The solution is $$t=\frac{\left(a_1-b_1\right) \left(b_1-c_1\right)+\left(a_2-b_2\right) \left(b_2-c_2\right)}{a_2 \left(b_1-c_1\right)+b_2 \left(c_1-a_1\right)+c_2 \left(a_1-b_1\right)}, s=\frac{\left(a_1-b_1\right) \left(a_1-c_1\right)+\left(a_2-b_2\right) \left(a_2-c_2\right)}{b_2 \left(a_1-c_1\right)+a_2 \left(c_1-b_1\right)+c_2 \left(b_1-a_1\right)}.$$

Plugging in $t$ into the altitude starting at $A$ gives the following explicit formula for the orthocenter:

$$\bbox[15px,border:1px groove navy]{\begin{pmatrix}\frac{\left(c_2-b_2\right) \left(\left(a_1-b_1\right) \left(a_1-c_1\right)+\left(a_2-b_2\right) \left(a_2-c_2\right)\right)}{b_2 \left(a_1-c_1\right)+a_2 \left(c_1-b_1\right)+c_2 \left(b_1-a_1\right)}+a_1\\\frac{\left(b_1-c_1\right) \left(\left(a_1-b_1\right) \left(a_1-c_1\right)+\left(a_2-b_2\right) \left(a_2-c_2\right)\right)}{b_2 \left(a_1-c_1\right)+a_2 \left(c_1-b_1\right)+c_2 \left(b_1-a_1\right)}+a_2\end{pmatrix}.}$$

Now, doing some tedious computations (thanks, Mathematica), you see that for $a_2= \frac1{a_1},b_2=\frac1{b_1}, c_2=\frac1{c_1}$, the above equals $$\begin{pmatrix} -\frac1{a_1 b_1 c_1}\\ -a_1 b_1 c_1 \end{pmatrix}.$$

This point lies on the hyperbola so we are done.

Answer 2

Start with the triangle $PQR$. The altitude dropped from $P$ intersects the unit hyperbola on the segment bounded by $Q$ and $R$; call that intersection $S_P$. Since $PS_P$ is perpendicular to $QR$, the relation in part (b) immediately tells you $S_P$'s coordinates.

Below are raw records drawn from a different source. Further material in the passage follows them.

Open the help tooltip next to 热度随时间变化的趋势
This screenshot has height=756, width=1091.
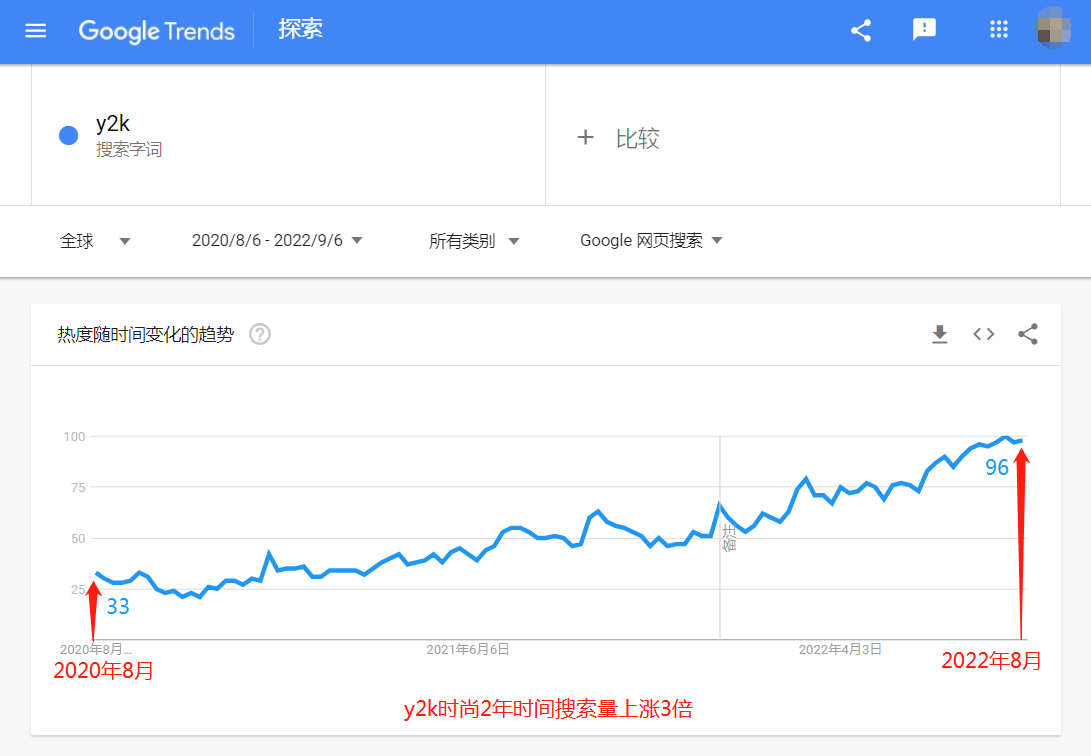(259, 334)
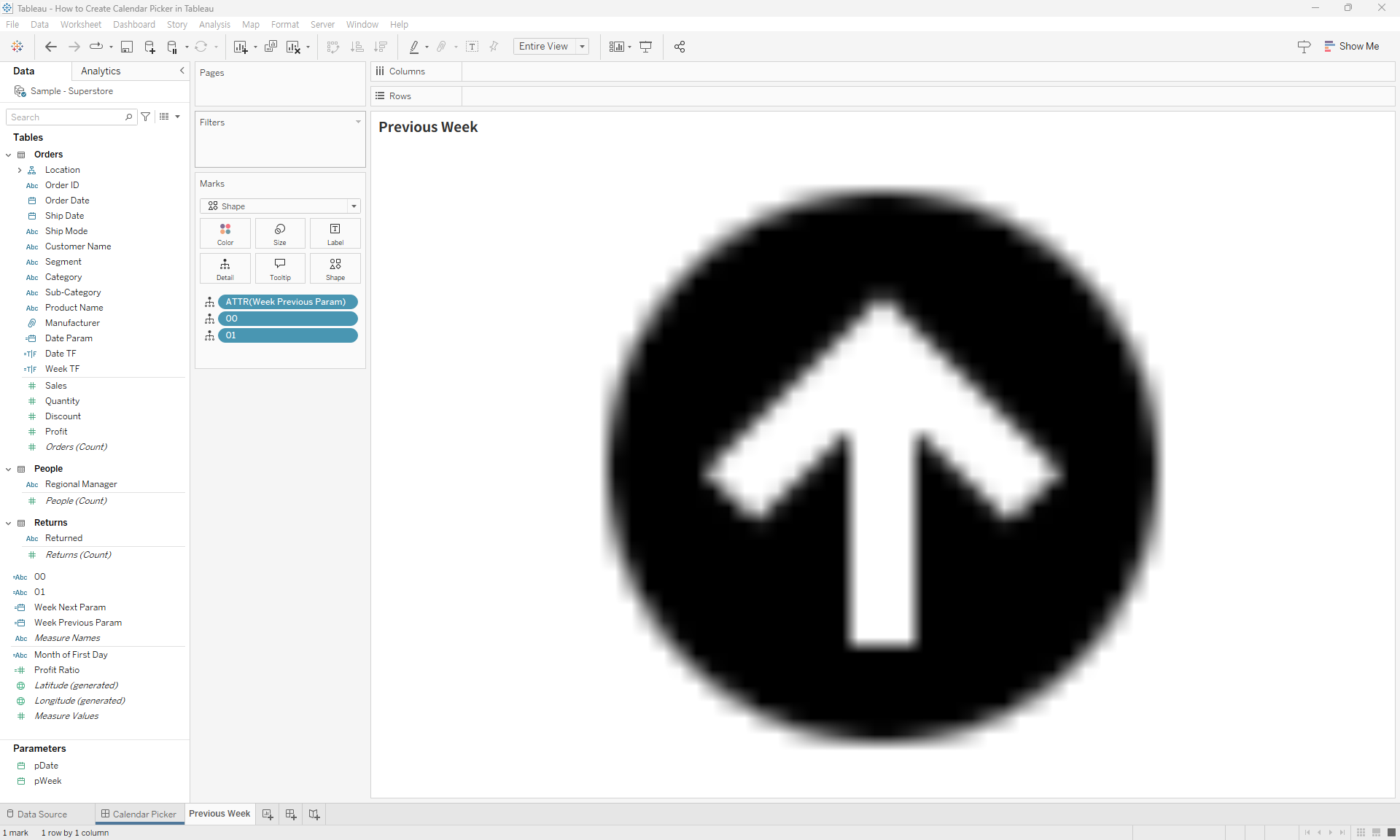
Task: Open the Analysis menu
Action: [214, 24]
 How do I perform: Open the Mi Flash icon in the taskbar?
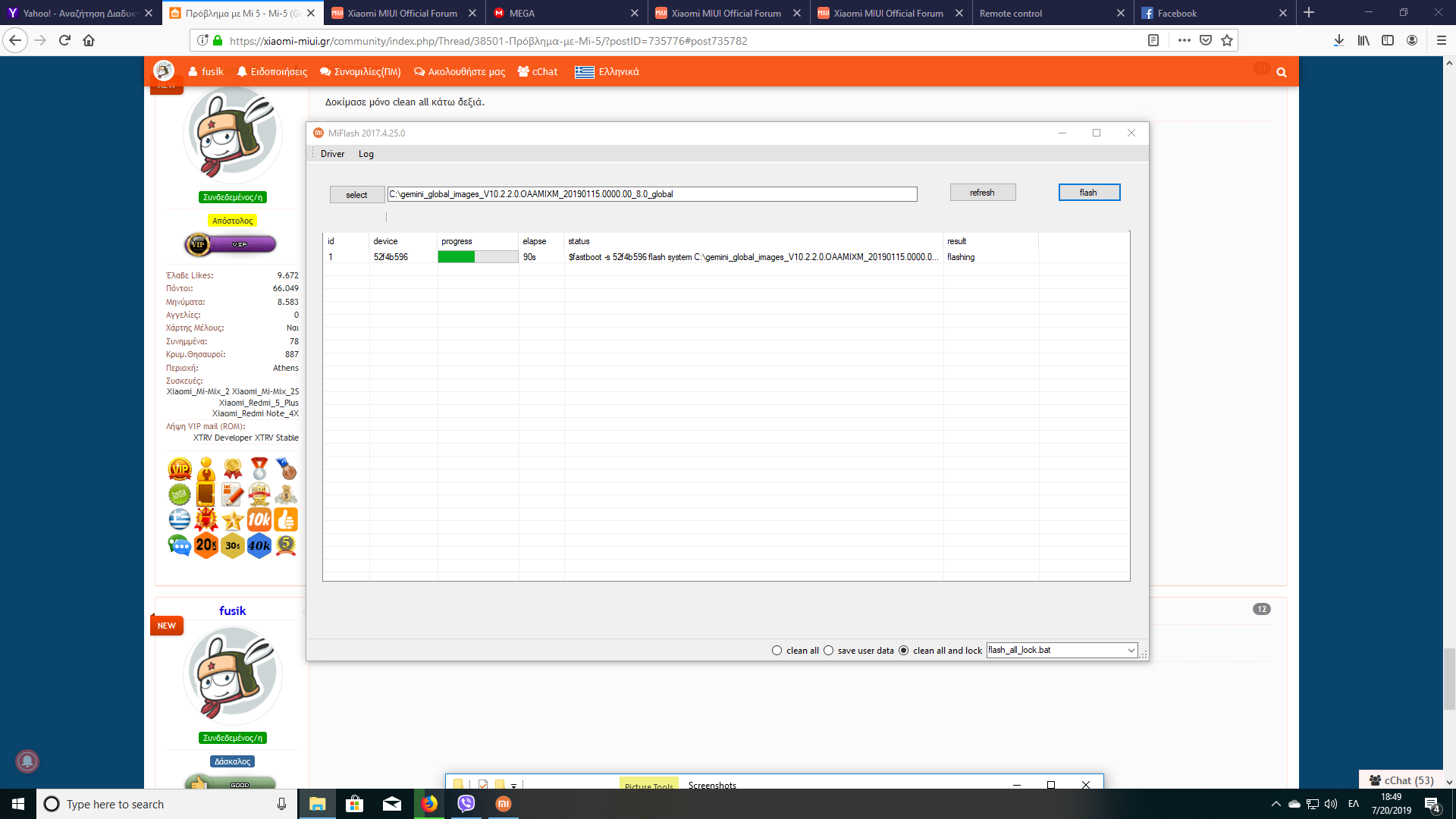(x=504, y=804)
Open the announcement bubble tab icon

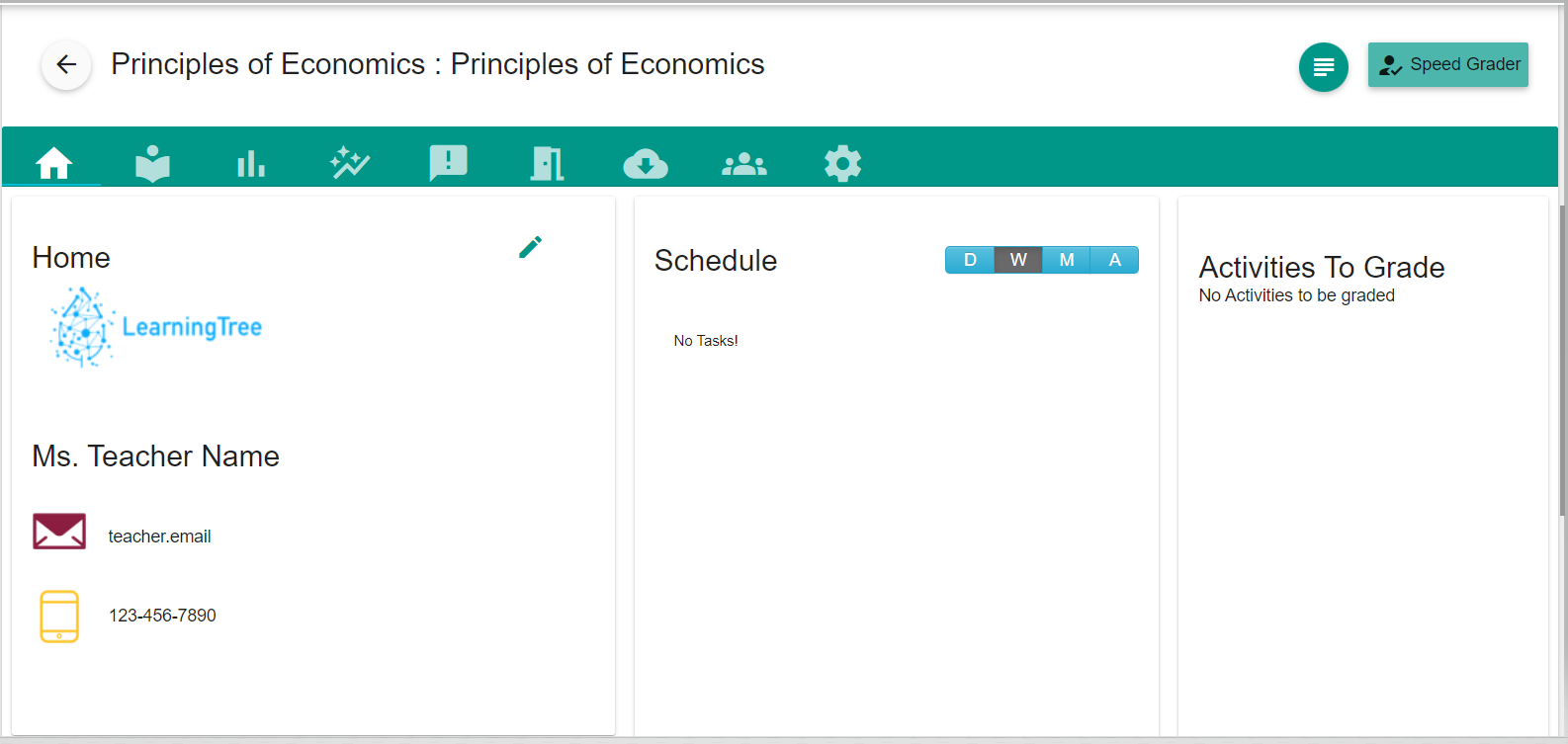tap(449, 163)
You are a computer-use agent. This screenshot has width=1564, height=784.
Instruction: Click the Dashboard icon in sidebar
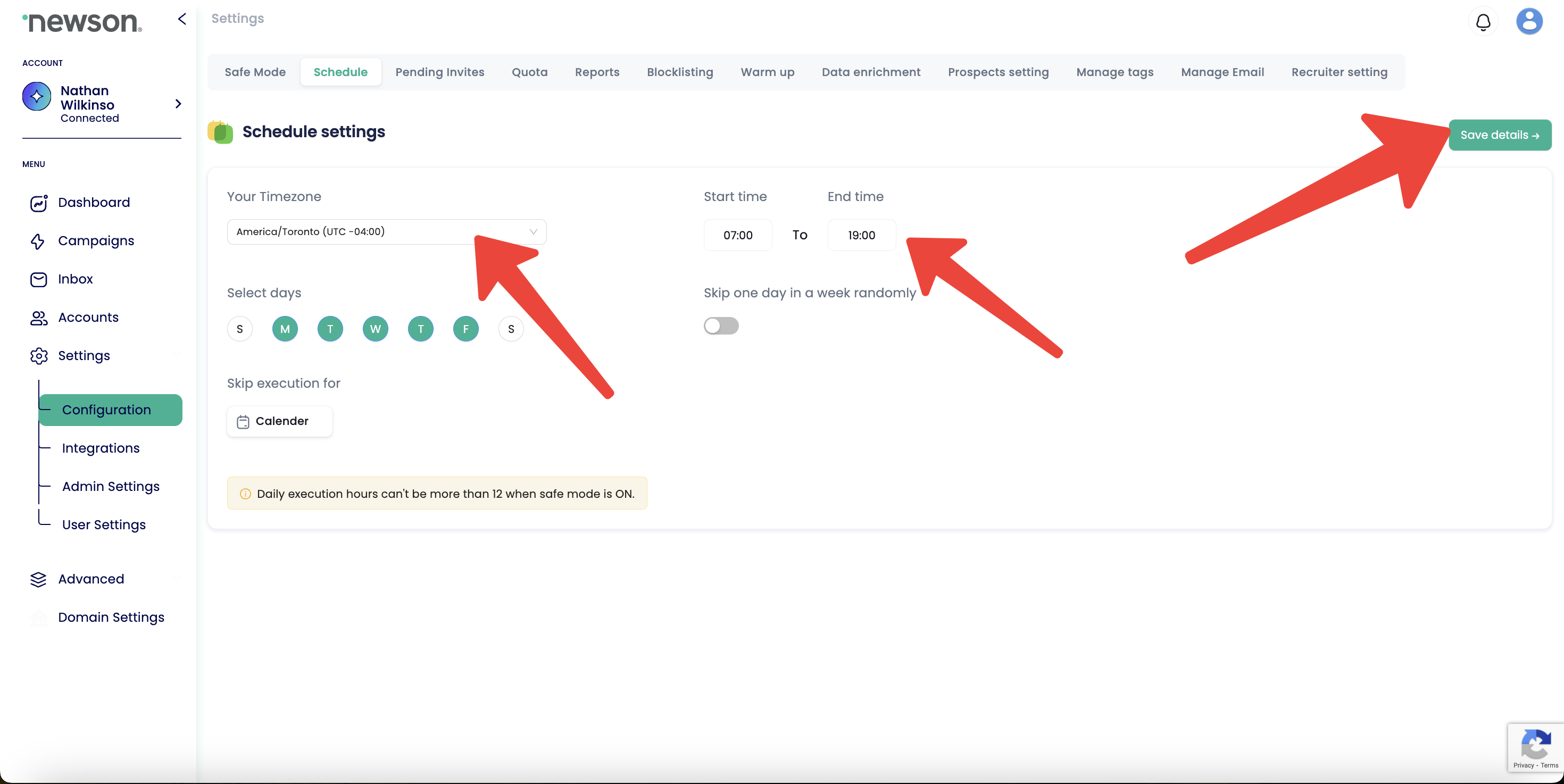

Now find the intersection $S_Q$ for the altitude dropped from $Q$ and the intersection $S_R$ for the altitude dropped from $R$. Do $S_P$, $S_Q$, and $S_R$ all have the same coordinates? If so, the three altitudes intersect. If you can show they intersect in at most one point, you are done since you have found that point.